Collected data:

__________

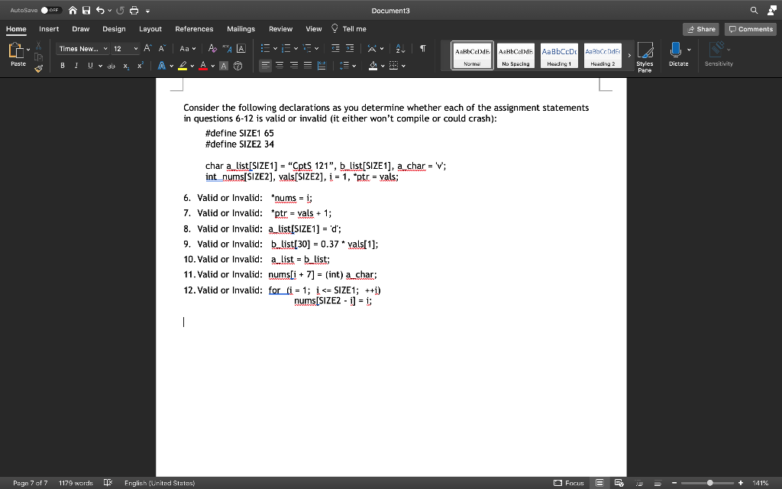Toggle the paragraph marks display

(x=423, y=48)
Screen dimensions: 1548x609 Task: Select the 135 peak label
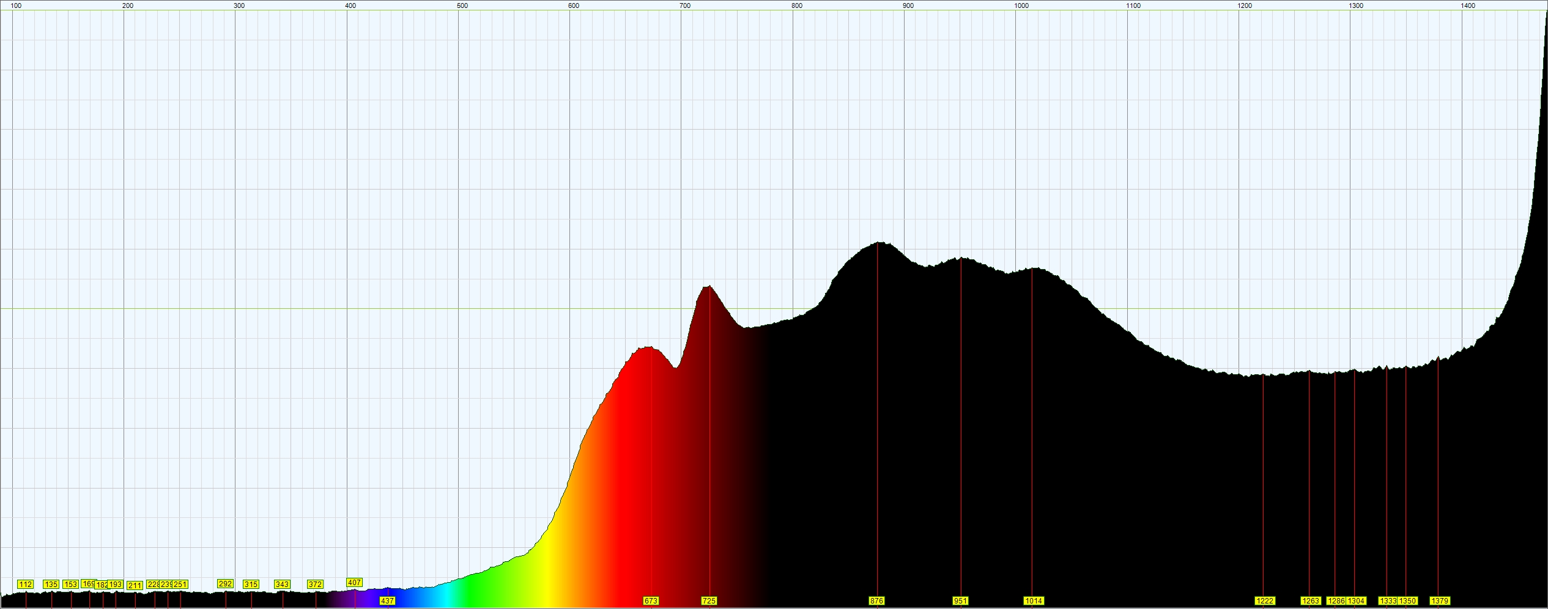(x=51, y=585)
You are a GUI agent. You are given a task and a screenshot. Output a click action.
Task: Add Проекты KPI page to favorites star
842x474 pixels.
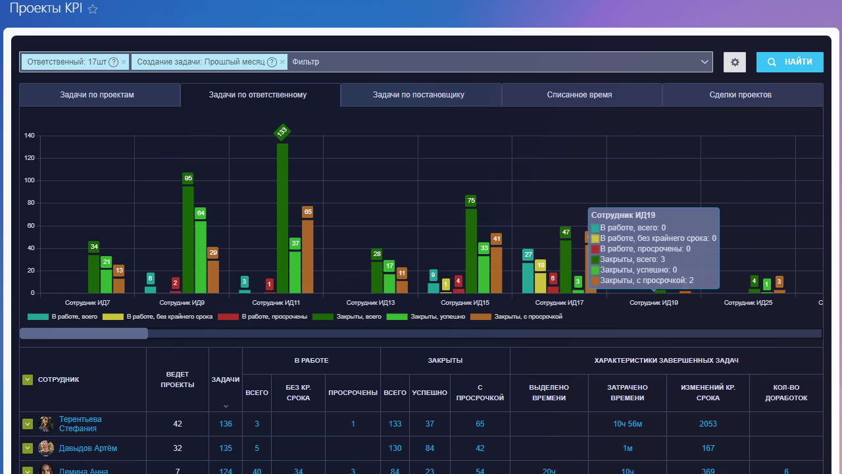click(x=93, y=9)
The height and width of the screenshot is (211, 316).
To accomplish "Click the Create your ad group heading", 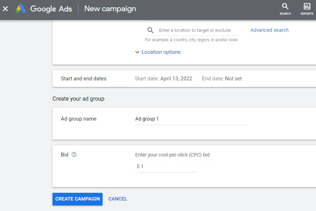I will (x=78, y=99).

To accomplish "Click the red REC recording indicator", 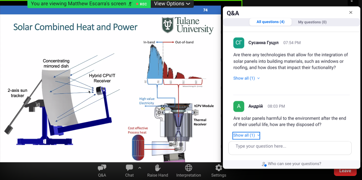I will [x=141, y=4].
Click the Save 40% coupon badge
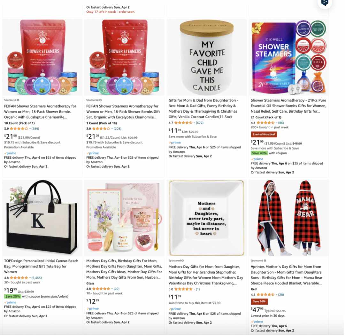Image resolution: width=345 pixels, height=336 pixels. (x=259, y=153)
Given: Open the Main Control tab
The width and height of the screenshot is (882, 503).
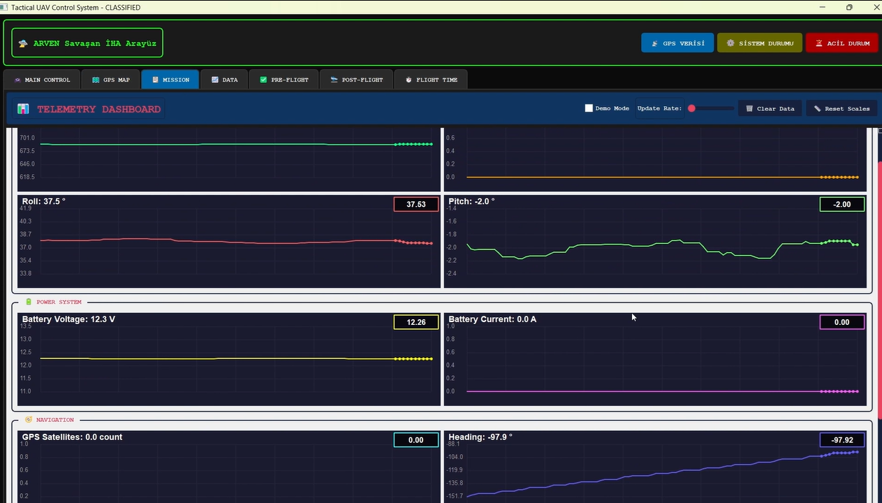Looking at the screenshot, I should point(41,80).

__________

Please retype the lines from the one that contains "Click the Save 40% coupon badge" through the final line of the data, both included, without any pictures.

Click the Save 40% coupon badge
Image resolution: width=345 pixels, height=336 pixels. (x=259, y=153)
Given: Open the Main Control tab
The width and height of the screenshot is (882, 503).
Looking at the screenshot, I should point(41,80).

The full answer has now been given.